* About this exercise *
Lines from the one containing "How do I perform: Choose" through the last line of the data are to be repeated word for word, both ends included.

* Records from a dataset *
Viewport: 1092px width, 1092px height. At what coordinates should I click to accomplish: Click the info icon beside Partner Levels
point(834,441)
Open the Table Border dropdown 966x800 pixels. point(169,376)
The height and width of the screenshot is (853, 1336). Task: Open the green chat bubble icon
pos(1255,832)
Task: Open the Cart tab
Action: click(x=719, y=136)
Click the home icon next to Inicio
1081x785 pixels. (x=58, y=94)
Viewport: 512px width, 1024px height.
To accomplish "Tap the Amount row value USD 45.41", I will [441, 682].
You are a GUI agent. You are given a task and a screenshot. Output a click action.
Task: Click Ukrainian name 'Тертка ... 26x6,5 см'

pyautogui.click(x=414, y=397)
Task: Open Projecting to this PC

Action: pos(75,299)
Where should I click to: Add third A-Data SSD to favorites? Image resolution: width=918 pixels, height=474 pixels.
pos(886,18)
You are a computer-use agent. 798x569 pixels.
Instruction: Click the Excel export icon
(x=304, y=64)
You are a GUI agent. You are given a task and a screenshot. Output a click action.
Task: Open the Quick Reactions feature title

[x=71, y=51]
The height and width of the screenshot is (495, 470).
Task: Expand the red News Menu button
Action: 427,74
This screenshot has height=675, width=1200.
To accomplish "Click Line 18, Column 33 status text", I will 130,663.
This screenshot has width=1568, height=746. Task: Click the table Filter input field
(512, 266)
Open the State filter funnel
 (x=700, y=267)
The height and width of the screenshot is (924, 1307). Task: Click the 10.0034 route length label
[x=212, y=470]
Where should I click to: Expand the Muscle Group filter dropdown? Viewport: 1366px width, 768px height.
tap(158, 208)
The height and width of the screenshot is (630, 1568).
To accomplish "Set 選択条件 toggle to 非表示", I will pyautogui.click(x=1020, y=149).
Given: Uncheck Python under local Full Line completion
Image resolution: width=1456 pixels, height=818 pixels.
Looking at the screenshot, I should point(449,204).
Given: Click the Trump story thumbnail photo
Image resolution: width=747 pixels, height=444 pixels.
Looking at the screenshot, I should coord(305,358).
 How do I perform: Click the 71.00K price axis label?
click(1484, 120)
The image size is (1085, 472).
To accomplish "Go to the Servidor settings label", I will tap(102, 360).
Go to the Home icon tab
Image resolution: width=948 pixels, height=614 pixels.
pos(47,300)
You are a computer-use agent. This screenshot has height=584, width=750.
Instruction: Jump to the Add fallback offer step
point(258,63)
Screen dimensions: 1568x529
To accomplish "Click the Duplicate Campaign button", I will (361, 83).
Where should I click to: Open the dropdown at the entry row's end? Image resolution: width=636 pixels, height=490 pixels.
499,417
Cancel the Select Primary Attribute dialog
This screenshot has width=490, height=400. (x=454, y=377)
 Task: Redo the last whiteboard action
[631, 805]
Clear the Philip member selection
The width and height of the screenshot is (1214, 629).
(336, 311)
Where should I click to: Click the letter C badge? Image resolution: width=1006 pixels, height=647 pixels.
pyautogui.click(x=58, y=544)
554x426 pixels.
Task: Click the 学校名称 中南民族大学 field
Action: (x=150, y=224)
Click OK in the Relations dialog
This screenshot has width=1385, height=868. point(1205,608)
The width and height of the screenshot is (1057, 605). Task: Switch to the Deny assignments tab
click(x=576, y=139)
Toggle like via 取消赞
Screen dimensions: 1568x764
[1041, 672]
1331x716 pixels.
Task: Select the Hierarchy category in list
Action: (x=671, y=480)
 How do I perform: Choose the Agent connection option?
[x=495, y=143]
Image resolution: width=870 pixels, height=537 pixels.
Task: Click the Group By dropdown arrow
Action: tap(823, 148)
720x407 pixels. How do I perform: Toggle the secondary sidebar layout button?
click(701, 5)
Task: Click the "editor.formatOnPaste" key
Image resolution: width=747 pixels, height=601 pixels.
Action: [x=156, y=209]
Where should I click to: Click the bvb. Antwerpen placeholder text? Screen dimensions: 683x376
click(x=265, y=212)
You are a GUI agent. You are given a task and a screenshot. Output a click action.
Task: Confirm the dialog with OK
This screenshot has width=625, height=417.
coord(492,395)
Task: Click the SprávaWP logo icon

* The completed task *
 How do I perform: Choose the Agent connection option?
[x=495, y=143]
Image resolution: width=870 pixels, height=537 pixels.
Task: Click the Group By dropdown arrow
Action: tap(823, 148)
720x407 pixels. How do I perform: Toggle the secondary sidebar layout button?
click(701, 5)
Task: Click the "editor.formatOnPaste" key
Image resolution: width=747 pixels, height=601 pixels.
Action: [x=156, y=209]
Where should I click to: Click the bvb. Antwerpen placeholder text? Screen dimensions: 683x376
click(x=265, y=212)
You are a GUI agent. You are given a task and a screenshot. Output a click action.
Task: Confirm the dialog with OK
This screenshot has width=625, height=417.
coord(492,395)
Task: Click the SprávaWP logo icon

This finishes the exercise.